In Asia, Myanmar’s military killed 25,000 Rohingyas and forced out more than a million. The Khmer Rouge killed one in every four citizens in Cambodia – up to two million – in 1975-1979. China has launched a “re-education” campaign which has incarcerated a million Uyghurs in detention camps. The New Yorker’s Raffi Khatchadourian has provided an astonishing account, focused on Amar Sabit, one of the first victims, detained for 20 months. India is downgrading the status of its Muslim citizens, 15 percent of the population. In Europe, Germany killed six million Jews during the 1940s. Around 200,000 people were killed in Serbia’s assault on what became Bosnia-Herzegovina. The continent continues to persecute the Roma, derogatorily called Gypsies. In Latin America, Argentina “disappeared” tens of thousands of citizens. More than 200,000 people — 85 percent of them indigenous Mayans — perished over 36 years in Guatemala and 40,000 were disappeared.

In the Middle East, the Ottomans massacred 1.5 million Armenians during World War 1. The Islamic State killed or captured 10,000 Yazidis within days of its attack on Iraq’s Sinjar Mountain in 2014, forcing at least 3,000 women into sexual slavery. Saudi Arabia and the United Arab Emirates launched an aerial war in 2015 against Yemen’s Houthi rebels that has killed 56,000 and pushed half the 28 million population into starvation; 85,000 children starved to death over three years.
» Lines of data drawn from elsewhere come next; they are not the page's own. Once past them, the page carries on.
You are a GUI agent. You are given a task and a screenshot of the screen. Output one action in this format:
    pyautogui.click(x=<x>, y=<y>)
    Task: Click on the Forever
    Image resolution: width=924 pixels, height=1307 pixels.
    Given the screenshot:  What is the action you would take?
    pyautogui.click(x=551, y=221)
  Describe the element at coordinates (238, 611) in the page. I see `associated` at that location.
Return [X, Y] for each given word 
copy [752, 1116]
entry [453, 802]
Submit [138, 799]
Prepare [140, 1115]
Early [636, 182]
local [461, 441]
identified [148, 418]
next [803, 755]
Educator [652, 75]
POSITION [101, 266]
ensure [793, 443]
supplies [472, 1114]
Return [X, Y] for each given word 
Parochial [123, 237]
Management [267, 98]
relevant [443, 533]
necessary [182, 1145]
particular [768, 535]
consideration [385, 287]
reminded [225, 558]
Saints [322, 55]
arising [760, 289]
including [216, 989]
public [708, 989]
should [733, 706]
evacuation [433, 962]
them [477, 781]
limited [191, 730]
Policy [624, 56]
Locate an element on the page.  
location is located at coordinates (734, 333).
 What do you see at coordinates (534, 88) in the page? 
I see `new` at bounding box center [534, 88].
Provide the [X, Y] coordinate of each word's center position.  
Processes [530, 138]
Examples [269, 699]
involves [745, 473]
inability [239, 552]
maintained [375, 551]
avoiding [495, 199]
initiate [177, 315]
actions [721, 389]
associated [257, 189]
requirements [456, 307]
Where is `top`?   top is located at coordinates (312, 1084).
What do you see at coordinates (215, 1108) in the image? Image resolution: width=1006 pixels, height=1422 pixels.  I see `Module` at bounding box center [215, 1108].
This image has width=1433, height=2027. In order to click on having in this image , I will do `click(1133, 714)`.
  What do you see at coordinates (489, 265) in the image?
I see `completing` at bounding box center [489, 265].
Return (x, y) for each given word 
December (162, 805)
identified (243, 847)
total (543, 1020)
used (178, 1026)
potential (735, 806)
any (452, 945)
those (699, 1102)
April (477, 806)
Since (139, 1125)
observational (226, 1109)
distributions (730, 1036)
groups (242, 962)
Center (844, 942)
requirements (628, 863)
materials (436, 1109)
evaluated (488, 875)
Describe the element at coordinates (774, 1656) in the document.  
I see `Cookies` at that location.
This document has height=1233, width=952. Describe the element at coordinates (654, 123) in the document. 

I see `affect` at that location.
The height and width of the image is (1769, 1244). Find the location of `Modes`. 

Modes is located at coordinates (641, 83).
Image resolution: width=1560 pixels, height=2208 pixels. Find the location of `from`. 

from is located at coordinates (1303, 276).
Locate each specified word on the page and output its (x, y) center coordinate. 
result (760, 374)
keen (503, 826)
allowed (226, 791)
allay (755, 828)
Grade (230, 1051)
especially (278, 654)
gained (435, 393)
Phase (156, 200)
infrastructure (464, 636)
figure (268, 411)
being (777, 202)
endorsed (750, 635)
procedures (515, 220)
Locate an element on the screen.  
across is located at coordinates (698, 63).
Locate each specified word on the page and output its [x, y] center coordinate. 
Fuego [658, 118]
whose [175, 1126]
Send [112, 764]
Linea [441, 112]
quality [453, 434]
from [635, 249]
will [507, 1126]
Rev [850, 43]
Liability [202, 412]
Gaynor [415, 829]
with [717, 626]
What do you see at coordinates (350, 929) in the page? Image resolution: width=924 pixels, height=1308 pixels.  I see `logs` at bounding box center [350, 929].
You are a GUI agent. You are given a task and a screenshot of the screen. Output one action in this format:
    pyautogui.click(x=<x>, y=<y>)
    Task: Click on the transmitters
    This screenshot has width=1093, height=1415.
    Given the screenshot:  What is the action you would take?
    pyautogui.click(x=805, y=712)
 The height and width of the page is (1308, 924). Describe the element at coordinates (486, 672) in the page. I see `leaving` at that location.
Some 500,000 people have been killed in Syria and another 13 million have fled. In Iraq, more than 100,000 Kurds were massacred in the 1980s.

Massacres, expulsions, human trafficking, use of child soldiers and rape – especially rape — have been the perpetrators’ tactics of choice with a horrifying sameness.

The United Nations adopted the Convention on the Prevention and Punishment of the Crime of Genocide in 1948 to discourage “acts committed with the intent to destroy, in whole or in part, a national, ethnic, racial or religious group.” The convention has since been ratified by 152 countries, including the United States which just over 100 years earlier slaughtered Indigenous peoples and forced 100,000 to make a 5,045-mile trek in what became known as the Trail of Tears, during which 4,000 died.

The Security Council, on Nov. 8, 1994, went further, creating the International Residual Mechanism for Criminal Tribunals to prosecute the genocidal maniacs. But the United Nations has appeared powerless to prevent genocide or ethnic cleansing. One reason could be that 42 states have not ratified the convention: 9 in Africa, 17 in Asia and six in the Americas. Another obstacle is selective action by super powers based on their foreign policy imperatives, at times seeming to encourage civil unrest in smaller states so they will be too busy killing themselves off to pose a threat to their former colonial masters. Then there is the principle of non-interference in the internal affairs of member-states.

World Without Genocide, which Ellen J. Kennedy founded about 11 years ago at the Saint Paul, Minn.based Mitchell Hamline School of Law, where she is an adjunct professor, is trying to get the word out. Its vision is for “a future in which genocide and other mass atrocities perpetrated against innocent people based solely on who they are will disappear from the earth.”

It is a glorious ideal, though unrealistic because too few people show active interest in the plight of the “wretched of the earth,” to borrow the name of Franz Fanon’s 1961 book. Not enough people have shown the determination of the late Wisconsin Senator William Proxmire, who made 3,211 speeches in the Senate over 19 years to force U.S. ratification of the United Nations anti-genocide convention in 1988.